### 指示 A
シルクロード観光についての抜粋から、「まず西へ、シルクロードの出発」から「増える状態が続いたわけです。」までの部分を、両端を含めて一字も変えずに書き写すこと。
### 指示 B
シルクロード観光についての抜粋によると、敦煌観光が始まった1980年当時、敦煌賓館のベッド数はいくつだったか。
### 指示 C
次の(i)〜(iii)がシルクロード観光についての抜粋の内容と合うかどうかを、それぞれ「はい」か「いいえ」で答え、判断の決め手となる本文の言葉をそのまま引用すること。
(i) 観光開発で力を入れた点の一つ目はガイドの養成である。
(ii) 現在も英語や日本語の現地ガイドは極端に不足している。
(iii) 初期の敦煌観光では、全行程のおよそ70%を移動が占めていた。

### 本文抜粋

----

私どもの本社は、中国で海外のお客様を受け入れを行なっている旅行社でございます。当社は日本で、お客様あるいは旅行会社の中国旅行お手伝いをしておりますので、本日は、中国領シルクロードを訪れる日本人のお客様に的を絞って、お話しをしたいと存じます。
「西へ、さらに西へ」
「中国から伝わる西方文化」
日本人にとって、「シルクロード」にはこの2つのキーワードを含んでいるように思われます。シルクロードの東端「長安」のはるか東、さらに海を隔てた「東方の東」に位置する日本にあって、日本人は直接西方の人々・文化・物産にふれるチャンスがありませんでした。また古くから「漢字文明国」にあった日本人は、例えば仏教のように直接ではなく、漢字あるいは中国文明というフィルターを通して未知のものを知る・学ぶ傾向があります。さらに、漢詩を作り、詩吟を楽しむといったように、自らを中国文化と同一視して、感覚を共有することも多いのではないでしょうか。
まず西へ、シルクロードの出発点「長安」−現在の西安−に至ることで目的の半ばを得て、そこからさらに西へ思いを馳せる。西方の未知の文化が中国文化と触れ、交流ときに融合したものに驚き、親しむ。その意味で、全長7,000?余に及ぶシルクロードの中に占める、中国領シルクロードの魅力、その価値はとても大きなものと言えましょう。
井上靖氏の小説「敦煌」に端を発した「敦煌熱」にうながされる形で、敦煌観光がスタートした1980年、当時の敦煌賓館はわずか40ベッドにすぎず、暑い中、酒泉から旧型のバスに一日揺られ辿り着いたお客様は、敦煌から100?手前の安西などの招待所=現在からみますとろくにシャワーもない簡易宿泊所に宿泊し、トイレ、食事などさまざまな苦労を重ねて2日間の敦煌見学をしました。全行程8日から10日間の内、移動がおよそ70%を占める苦痛の多い旅でしたが、その感動は苦労を補って余りあるものがあり、さらに口コミで希望者が増える状態が続いたわけです。
それ以降、日中双方の旅行業者がともに関係部門に働き掛け進めてきたシルクロード観光開発は、主に次のような点に力を入れてまいりました。
一つ目には、ガイドの養成です。スタート当時は現地ガイドがいないか極端に不足しており、北京などから同行するスルーガイドに全面的に頼っておりましたが、現在は英語・日本語などはほぼ需要を満たすまでになってきました。
二つ目には快適な新型バス、車の導入があります。馬力もなく故障がちな車が大半であったころは、お客様の体力消耗も激しく、スケジュール管理にも苦労が尽きませんでしたが、現在はかなり快適なレベルに向上しました。
三つ目は、ホテルなどの施設の、とりあえず量、それから質の向上です。スタート当時「新彊ウイグル自治区内にはバスタブが4つしかない」とまで言われておりしたが、現在拠点都市の宿泊施設は、お客様の満足を得られる相当レベルに達しています。

----

### データ内容
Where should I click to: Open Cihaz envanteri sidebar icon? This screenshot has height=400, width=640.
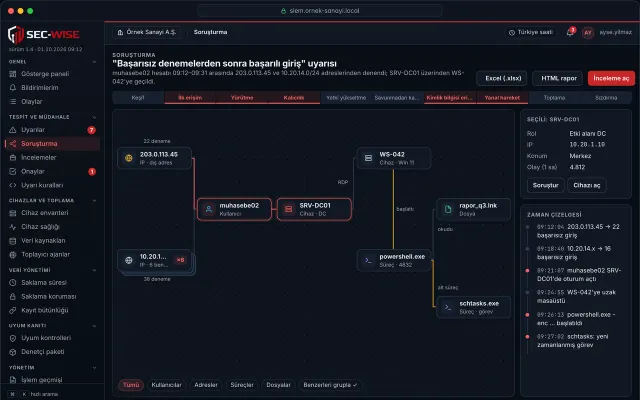point(13,213)
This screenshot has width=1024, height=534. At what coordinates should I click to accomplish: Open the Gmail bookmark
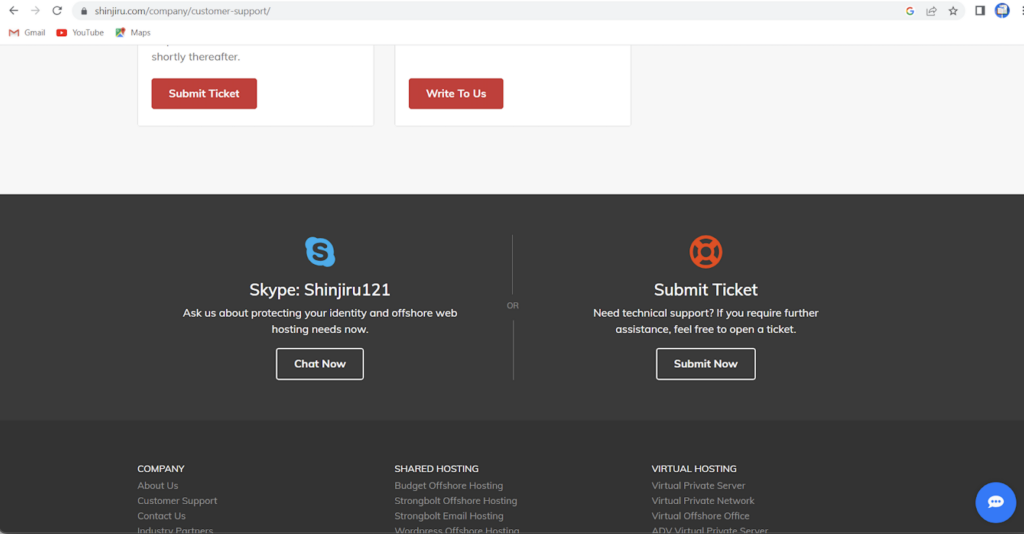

----

### 回答 A
まず西へ、シルクロードの出発点「長安」−現在の西安−に至ることで目的の半ばを得て、そこからさらに西へ思いを馳せる。西方の未知の文化が中国文化と触れ、交流ときに融合したものに驚き、親しむ。その意味で、全長7,000?余に及ぶシルクロードの中に占める、中国領シルクロードの魅力、その価値はとても大きなものと言えましょう。
井上靖氏の小説「敦煌」に端を発した「敦煌熱」にうながされる形で、敦煌観光がスタートした1980年、当時の敦煌賓館はわずか40ベッドにすぎず、暑い中、酒泉から旧型のバスに一日揺られ辿り着いたお客様は、敦煌から100?手前の安西などの招待所=現在からみますとろくにシャワーもない簡易宿泊所に宿泊し、トイレ、食事などさまざまな苦労を重ねて2日間の敦煌見学をしました。全行程8日から10日間の内、移動がおよそ70%を占める苦痛の多い旅でしたが、その感動は苦労を補って余りあるものがあり、さらに口コミで希望者が増える状態が続いたわけです。

### 回答 B
わずか40ベッドだった。

### 回答 C
(i) はい。「一つ目には、ガイドの養成です。」
(ii) いいえ。「現在は英語・日本語などはほぼ需要を満たすまでになってきました。」
(iii) はい。「全行程8日から10日間の内、移動がおよそ70%を占める苦痛の多い旅でした」